Task requirements
Could you count how many lines of the data include "Grey" and answer with the number only?

Records from a collection

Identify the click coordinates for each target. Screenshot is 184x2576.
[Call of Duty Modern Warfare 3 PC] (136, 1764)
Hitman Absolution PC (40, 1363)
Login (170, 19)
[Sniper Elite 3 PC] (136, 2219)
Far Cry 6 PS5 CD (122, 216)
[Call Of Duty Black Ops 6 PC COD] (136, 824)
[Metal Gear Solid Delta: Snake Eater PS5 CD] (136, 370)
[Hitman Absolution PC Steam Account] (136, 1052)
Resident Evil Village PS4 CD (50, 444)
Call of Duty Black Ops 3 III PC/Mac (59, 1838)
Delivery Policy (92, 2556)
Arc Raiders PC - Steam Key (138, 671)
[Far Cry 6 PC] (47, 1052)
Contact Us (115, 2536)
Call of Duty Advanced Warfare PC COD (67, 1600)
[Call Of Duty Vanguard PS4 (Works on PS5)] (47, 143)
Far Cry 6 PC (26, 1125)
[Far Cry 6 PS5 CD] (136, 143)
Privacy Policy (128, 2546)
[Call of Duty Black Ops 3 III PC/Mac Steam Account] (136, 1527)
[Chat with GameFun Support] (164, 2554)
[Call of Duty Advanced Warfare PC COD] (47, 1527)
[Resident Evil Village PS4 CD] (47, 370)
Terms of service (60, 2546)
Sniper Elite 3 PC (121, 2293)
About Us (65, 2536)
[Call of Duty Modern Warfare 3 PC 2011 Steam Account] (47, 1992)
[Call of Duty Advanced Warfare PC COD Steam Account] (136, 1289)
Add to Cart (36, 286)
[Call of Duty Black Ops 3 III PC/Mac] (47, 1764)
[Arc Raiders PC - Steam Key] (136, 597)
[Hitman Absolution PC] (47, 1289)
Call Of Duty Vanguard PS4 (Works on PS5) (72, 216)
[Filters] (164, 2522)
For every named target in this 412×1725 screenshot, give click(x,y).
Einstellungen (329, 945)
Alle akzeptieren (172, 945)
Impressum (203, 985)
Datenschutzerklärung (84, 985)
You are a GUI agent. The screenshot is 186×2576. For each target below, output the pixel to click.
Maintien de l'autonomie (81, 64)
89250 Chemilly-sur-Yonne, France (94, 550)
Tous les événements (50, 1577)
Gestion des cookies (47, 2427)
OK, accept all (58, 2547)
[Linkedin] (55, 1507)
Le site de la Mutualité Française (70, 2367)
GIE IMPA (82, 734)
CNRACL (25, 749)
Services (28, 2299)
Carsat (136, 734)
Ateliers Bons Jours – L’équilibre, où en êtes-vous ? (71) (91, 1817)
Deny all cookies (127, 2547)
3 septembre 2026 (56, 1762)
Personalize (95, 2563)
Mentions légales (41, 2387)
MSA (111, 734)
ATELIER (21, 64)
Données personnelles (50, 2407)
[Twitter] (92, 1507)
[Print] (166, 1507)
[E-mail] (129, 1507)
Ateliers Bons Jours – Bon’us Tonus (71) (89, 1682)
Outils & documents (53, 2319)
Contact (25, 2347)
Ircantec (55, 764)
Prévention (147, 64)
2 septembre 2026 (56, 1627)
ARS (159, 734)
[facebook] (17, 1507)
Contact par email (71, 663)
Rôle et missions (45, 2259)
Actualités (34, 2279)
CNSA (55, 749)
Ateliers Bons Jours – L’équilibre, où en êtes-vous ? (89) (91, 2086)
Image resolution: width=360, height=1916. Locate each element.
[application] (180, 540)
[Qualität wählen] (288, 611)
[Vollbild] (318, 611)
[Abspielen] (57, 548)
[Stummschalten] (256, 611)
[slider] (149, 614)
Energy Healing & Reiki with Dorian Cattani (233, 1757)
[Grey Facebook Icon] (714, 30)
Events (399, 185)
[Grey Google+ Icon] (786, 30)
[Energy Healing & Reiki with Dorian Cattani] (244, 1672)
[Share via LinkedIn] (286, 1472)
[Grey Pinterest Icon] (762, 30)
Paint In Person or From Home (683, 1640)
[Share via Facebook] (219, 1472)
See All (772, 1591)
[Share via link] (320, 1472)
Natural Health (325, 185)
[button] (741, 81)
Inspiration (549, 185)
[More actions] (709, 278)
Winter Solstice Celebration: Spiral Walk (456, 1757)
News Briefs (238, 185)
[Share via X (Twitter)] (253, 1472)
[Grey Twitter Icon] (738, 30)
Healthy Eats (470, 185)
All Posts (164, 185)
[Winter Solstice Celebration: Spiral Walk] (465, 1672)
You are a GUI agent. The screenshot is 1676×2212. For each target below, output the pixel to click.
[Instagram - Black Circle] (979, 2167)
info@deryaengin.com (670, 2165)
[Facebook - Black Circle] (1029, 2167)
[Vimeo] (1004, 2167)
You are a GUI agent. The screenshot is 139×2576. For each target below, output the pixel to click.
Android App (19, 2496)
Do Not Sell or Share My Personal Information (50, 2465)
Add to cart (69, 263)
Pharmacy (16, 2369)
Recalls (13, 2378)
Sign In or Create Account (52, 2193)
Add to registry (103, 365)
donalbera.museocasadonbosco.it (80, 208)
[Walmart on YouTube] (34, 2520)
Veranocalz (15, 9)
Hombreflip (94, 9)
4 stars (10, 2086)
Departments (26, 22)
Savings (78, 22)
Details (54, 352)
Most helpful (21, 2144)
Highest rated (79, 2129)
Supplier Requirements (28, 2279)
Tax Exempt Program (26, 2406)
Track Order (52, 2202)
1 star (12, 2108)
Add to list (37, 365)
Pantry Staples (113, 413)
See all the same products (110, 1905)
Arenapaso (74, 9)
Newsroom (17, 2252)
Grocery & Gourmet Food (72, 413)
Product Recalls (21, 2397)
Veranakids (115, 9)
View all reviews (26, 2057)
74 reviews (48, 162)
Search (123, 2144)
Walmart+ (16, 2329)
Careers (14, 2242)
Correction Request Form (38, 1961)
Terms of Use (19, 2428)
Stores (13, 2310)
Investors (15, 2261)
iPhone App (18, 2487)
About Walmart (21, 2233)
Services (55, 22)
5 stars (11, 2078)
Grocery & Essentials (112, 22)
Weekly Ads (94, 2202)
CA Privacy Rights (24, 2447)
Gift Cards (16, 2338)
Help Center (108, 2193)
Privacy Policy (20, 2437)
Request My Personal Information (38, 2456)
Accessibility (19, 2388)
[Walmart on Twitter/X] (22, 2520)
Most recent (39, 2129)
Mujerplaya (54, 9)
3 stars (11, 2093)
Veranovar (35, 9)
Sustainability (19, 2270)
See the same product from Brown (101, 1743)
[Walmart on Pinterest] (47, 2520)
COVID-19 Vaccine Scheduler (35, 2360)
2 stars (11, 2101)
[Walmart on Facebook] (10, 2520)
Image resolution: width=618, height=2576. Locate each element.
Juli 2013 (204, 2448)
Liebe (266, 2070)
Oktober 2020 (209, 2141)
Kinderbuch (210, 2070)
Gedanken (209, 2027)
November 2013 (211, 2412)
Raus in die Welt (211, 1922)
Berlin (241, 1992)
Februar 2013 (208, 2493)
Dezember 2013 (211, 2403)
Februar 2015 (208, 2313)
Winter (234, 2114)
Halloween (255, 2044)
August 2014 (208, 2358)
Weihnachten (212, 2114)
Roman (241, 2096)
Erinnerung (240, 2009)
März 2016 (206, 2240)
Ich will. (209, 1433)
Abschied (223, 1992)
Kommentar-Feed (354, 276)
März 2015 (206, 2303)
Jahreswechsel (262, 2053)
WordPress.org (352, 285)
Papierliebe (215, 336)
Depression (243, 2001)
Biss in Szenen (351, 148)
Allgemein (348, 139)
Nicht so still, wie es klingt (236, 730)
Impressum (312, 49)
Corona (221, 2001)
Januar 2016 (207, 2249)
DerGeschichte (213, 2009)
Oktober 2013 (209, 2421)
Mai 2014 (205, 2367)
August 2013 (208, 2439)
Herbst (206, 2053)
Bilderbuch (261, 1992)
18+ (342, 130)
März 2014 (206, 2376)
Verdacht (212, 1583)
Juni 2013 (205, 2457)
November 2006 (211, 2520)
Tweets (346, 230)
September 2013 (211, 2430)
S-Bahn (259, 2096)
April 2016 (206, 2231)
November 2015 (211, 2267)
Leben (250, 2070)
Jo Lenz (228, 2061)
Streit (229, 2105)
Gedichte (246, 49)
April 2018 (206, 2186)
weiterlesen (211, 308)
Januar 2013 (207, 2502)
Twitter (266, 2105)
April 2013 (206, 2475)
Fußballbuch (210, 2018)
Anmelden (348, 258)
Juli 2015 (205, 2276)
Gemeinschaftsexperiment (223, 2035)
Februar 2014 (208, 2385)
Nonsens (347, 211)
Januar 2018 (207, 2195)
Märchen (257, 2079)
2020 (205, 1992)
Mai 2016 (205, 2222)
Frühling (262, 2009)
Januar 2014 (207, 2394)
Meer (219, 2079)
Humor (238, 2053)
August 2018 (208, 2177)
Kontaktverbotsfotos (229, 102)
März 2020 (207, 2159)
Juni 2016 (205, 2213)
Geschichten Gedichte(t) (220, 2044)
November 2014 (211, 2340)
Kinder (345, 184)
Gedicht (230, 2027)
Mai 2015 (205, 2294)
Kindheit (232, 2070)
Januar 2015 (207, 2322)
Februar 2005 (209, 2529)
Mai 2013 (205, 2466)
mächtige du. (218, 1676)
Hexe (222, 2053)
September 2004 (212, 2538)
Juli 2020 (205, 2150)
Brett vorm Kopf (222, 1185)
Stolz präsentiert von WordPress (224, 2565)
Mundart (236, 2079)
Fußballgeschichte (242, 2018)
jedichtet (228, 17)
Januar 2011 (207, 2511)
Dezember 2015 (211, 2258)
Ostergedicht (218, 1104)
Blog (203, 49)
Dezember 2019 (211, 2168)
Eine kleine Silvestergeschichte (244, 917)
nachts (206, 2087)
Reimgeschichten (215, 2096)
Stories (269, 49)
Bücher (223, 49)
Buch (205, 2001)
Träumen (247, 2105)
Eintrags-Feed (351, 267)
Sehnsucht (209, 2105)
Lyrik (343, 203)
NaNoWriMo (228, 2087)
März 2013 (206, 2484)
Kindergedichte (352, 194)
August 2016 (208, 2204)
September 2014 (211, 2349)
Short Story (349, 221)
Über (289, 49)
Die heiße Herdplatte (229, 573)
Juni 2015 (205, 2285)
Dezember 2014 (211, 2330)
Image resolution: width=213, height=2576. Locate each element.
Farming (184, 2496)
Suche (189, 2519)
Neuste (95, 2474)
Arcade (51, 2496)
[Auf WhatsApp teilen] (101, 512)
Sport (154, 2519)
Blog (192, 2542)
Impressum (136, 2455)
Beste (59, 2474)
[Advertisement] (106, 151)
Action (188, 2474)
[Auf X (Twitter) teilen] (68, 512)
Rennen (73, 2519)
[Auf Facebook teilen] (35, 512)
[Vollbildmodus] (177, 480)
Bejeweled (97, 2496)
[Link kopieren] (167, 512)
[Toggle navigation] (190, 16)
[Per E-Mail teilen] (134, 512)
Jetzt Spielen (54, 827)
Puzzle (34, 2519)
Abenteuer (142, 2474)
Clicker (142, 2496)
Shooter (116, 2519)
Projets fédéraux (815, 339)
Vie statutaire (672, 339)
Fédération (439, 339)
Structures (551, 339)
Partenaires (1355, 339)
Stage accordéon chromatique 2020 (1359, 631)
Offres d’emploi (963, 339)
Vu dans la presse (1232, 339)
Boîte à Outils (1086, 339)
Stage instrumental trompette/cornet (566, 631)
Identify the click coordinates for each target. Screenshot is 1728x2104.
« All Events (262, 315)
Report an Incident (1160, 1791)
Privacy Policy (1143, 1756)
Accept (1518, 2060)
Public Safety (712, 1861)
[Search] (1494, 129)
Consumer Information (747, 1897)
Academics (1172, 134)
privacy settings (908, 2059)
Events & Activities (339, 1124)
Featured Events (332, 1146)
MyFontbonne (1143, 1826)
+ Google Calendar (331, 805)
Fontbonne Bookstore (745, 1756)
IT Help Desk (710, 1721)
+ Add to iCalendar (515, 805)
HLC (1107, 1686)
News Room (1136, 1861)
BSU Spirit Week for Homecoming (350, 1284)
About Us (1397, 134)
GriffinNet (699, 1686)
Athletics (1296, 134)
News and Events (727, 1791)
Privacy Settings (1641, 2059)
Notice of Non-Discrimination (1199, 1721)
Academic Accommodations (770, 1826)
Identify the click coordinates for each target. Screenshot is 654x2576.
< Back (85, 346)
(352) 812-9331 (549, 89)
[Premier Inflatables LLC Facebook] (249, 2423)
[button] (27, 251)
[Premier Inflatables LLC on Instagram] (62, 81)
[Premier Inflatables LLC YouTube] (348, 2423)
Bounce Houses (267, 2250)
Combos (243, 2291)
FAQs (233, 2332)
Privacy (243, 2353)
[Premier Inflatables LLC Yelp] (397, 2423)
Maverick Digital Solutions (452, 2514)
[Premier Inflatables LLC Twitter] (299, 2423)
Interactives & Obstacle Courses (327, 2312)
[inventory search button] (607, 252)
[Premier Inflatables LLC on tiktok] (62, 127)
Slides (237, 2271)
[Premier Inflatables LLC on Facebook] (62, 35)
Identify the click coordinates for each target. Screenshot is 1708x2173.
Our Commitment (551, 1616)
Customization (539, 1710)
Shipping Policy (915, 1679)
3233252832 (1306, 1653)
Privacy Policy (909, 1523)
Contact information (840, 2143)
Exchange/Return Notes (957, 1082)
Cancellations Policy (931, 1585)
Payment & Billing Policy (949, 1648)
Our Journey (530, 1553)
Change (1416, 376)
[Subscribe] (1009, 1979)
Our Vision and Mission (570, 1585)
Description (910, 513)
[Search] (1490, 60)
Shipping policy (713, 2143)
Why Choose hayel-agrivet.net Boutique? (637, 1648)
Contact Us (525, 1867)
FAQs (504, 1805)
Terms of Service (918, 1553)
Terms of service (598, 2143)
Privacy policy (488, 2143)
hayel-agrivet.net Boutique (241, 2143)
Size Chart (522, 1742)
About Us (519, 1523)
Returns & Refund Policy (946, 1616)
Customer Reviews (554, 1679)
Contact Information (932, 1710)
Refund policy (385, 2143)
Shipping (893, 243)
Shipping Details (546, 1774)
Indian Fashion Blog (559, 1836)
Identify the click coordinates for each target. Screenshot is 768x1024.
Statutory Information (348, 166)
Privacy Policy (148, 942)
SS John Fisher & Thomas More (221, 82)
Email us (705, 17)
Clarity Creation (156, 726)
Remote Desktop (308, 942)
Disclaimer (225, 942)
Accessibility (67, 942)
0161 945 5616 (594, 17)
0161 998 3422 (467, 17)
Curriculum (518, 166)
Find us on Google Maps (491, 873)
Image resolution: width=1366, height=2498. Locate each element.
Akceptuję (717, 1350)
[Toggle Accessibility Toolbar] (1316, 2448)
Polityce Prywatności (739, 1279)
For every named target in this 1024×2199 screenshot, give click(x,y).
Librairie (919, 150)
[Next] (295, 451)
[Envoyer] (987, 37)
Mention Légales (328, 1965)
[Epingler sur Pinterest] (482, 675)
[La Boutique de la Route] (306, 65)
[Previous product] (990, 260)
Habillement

Result below
4